Tevergeefs schaven en schoeien
Op schaalvoordeel gerichte organisaties gaven naar verhouding zelfs meer geld uit blijkt uit het promotieonderzoek van Anne-Linde Oldenhof.

Driekwart van de gemeenten paste de afgelopen vijf jaar de organisatiestructuur aan, maar dat leverde vaak niet het gehoopte kostenvoordeel op. Op schaalvoordeel gerichte organisaties gaven naar verhouding zelfs meer geld uit.

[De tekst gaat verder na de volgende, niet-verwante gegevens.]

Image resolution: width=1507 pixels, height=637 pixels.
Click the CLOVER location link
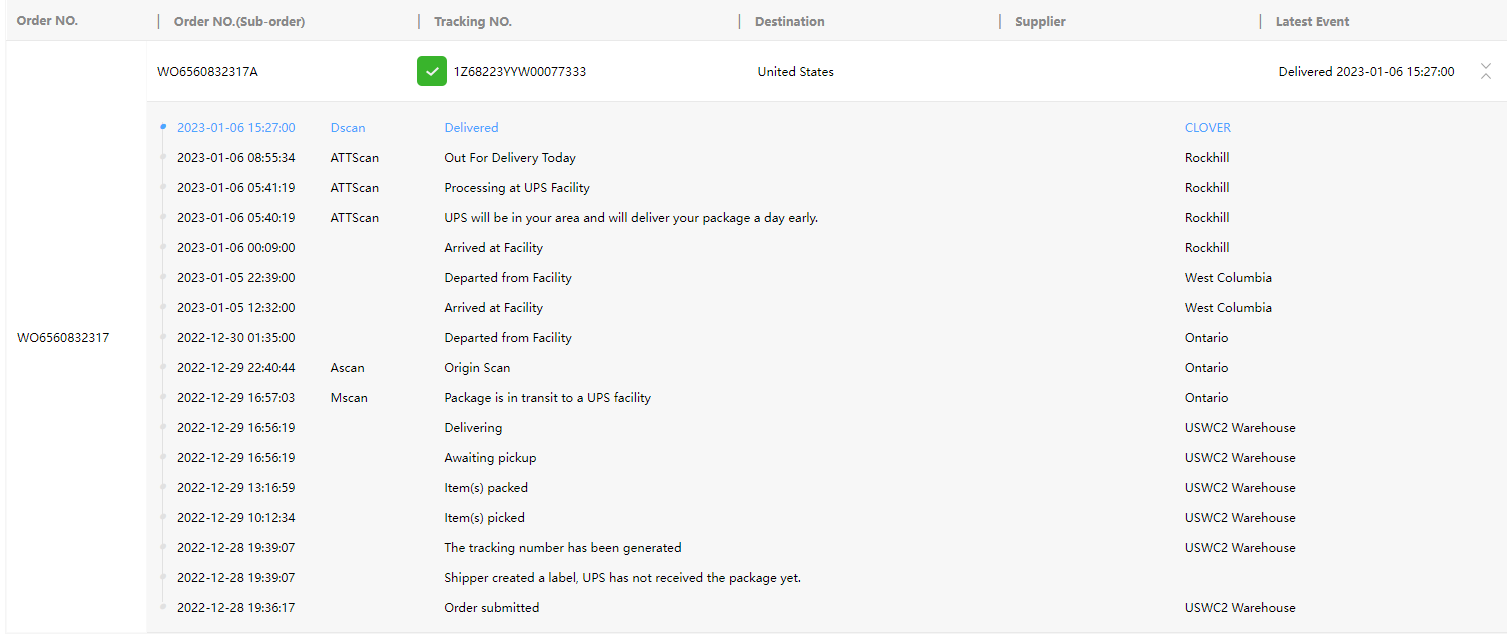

Dat is de opmerkelijkste bevinding uit het (nog onvoltooide) proefschrift van Anne-Linde Oldenhof. De promovenda hield de impact van organisatiemodellen tegen het licht. Oldenhof kwam tot significante inzichten over organisatiestructuur, de effecten van keuzes hiervoor op de formatieomvang in fte’s en de totale organisatiekosten. Een vraagstuk dat ook gemeenten zelf enorm bezighoudt.
De respons op een enquête onder gemeentesecretarissen, directeuren en organisatieadviseurs is hoog; de belangstelling voor de uitkomsten is groot. De antwoorden op vragen lieten volgens Oldenhofs onderzoek zien dat driekwart van de gemeenten bezig is met het schaven aan of op een andere leest schoeien van hun organisatiestructuur. Daarnaast putte ze kengetallen over kosten en formatieomvang uit jaarverslagen. Die informatie verbond ze met elkaar.
Boerenlogica
De promovenda komt uit de gemeentelijke praktijk; ze was onder meer managementadviseur bij de gemeente Winterswijk. ‘Adviseren over aanpassing van de organisatiestructuur deed ik vooral op basis van boerenlogica en gevoel’, besefte ze. Toen in Nijmegen een PhDpositie beschikbaar kwam waarin het organisatieontwerp van gemeenten centraal staat, kwam dat als manna uit de hemel vallen. Vanwege haar werkervaring en masters bedrijfs- en bestuurskunde, maar ze was bovenal nieuwsgierig. Sinds 2010 was naar het onderwerp geen wetenschappelijk onderzoek meer gedaan.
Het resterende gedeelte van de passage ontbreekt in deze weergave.